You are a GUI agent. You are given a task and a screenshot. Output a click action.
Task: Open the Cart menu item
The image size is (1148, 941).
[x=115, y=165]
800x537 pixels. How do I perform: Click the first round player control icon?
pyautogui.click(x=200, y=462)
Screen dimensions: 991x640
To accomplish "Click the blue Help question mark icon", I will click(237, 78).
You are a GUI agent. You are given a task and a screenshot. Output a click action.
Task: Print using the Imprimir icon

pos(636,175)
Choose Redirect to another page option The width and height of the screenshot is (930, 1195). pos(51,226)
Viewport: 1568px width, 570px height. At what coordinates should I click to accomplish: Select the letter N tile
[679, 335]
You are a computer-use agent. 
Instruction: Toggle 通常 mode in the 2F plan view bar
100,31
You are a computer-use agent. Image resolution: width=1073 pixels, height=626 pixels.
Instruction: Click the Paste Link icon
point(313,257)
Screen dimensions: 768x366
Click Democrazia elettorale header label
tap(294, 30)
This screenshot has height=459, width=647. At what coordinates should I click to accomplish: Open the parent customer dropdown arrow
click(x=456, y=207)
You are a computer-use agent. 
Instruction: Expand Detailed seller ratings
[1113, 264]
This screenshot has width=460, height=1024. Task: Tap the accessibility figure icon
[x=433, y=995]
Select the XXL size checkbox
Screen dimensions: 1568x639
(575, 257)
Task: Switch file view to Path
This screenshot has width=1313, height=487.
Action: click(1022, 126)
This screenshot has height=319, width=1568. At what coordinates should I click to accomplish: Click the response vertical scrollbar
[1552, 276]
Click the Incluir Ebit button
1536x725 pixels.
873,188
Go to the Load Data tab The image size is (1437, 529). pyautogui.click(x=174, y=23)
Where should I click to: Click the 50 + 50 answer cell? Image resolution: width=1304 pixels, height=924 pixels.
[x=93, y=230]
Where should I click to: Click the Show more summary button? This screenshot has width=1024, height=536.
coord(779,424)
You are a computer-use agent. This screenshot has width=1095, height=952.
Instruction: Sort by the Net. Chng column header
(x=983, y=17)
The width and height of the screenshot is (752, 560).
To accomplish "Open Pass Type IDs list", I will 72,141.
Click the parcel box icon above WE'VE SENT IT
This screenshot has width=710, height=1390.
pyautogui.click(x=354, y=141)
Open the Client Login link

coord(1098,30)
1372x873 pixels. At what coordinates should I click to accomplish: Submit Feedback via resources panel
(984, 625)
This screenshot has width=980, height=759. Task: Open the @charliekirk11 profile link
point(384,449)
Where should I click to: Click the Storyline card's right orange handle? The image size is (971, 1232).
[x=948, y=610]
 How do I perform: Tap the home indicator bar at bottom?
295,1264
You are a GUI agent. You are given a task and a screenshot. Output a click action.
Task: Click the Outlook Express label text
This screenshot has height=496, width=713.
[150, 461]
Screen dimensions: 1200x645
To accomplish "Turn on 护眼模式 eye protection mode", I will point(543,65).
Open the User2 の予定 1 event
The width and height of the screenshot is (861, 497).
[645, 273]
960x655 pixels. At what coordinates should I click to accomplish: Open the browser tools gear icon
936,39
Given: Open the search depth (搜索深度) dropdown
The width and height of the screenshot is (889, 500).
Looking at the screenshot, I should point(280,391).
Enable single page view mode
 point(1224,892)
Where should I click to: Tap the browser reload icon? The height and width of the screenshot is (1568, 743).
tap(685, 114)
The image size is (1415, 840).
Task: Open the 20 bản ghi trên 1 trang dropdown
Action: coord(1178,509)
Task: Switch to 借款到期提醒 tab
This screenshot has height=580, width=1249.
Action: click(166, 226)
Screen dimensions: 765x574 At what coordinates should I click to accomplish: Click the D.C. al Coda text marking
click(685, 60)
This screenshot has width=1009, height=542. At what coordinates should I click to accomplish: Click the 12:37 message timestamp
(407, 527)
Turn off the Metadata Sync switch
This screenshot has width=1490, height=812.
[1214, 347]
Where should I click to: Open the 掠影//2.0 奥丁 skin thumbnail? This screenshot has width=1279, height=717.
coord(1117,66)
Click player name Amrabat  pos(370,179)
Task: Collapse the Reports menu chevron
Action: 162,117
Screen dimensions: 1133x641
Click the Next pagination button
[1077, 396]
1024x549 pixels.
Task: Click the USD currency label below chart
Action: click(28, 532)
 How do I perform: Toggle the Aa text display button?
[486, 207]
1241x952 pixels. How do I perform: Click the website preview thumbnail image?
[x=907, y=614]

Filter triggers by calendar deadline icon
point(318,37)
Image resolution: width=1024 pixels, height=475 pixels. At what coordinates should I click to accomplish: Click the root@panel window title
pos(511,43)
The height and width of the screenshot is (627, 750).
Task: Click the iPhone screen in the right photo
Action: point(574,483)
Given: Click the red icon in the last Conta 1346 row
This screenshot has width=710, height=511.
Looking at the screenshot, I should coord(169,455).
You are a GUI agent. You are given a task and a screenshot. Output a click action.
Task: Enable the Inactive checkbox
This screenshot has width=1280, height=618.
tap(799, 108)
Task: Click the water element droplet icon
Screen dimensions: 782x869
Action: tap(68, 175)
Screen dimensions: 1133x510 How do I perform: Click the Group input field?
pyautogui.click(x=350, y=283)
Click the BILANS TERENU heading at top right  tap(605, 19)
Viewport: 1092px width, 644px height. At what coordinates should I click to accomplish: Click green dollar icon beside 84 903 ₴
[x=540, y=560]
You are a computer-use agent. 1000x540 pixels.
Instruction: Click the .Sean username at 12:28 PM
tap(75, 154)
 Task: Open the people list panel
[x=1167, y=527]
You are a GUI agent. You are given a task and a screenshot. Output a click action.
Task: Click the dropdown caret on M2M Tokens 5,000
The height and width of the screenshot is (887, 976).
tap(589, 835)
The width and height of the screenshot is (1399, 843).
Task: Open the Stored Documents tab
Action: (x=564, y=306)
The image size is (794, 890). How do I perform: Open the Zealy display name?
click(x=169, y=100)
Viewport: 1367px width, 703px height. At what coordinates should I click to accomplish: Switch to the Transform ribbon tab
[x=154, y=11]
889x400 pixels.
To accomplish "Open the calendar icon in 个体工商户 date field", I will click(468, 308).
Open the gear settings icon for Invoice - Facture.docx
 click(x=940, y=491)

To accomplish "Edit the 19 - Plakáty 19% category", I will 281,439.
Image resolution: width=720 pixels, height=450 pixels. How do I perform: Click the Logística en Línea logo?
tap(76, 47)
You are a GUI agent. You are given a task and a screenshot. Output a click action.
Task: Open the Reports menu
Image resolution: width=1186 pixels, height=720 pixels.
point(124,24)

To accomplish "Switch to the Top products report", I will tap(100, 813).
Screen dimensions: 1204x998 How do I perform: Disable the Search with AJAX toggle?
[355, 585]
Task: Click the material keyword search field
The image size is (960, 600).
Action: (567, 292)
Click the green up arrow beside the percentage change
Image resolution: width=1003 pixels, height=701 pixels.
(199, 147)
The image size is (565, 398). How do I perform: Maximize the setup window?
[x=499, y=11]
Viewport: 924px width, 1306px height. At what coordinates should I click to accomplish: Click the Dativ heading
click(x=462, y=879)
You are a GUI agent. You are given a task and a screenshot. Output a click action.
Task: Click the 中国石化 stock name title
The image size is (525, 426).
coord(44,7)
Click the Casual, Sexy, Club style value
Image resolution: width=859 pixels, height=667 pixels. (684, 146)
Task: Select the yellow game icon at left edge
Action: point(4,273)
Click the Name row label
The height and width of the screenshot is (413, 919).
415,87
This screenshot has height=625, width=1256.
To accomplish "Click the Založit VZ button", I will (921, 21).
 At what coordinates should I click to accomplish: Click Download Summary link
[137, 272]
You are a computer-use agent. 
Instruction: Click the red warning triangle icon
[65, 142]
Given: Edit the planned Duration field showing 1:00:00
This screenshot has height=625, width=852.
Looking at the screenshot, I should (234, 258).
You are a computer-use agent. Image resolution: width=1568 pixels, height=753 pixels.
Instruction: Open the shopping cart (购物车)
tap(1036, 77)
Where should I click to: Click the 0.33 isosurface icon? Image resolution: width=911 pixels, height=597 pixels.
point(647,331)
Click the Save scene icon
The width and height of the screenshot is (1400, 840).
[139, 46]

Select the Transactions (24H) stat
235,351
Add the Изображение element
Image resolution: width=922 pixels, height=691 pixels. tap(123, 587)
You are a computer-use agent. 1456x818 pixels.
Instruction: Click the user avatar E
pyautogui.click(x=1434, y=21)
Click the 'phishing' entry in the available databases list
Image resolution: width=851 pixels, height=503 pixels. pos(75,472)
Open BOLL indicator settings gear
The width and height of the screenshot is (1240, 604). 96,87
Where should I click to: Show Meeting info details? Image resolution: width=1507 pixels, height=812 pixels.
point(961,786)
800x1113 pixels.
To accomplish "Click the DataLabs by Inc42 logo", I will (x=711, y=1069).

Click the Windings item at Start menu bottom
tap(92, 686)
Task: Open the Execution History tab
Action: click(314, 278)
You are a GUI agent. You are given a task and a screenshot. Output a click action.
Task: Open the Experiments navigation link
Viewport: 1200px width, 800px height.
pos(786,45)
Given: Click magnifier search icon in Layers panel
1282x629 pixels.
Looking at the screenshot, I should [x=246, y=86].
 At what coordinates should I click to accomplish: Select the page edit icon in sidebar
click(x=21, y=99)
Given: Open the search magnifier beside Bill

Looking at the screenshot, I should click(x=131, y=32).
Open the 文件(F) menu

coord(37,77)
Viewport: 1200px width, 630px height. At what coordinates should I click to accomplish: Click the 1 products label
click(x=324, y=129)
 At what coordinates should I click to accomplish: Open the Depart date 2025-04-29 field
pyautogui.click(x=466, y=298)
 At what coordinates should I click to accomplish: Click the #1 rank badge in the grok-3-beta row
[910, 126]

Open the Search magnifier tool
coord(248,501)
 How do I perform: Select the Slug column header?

===

§ TRY IT
Search the records for the string "checkbox" and report each line that has it.

§ WRITTEN ANSWER
Select the XXL size checkbox
Task: Enable the Inactive checkbox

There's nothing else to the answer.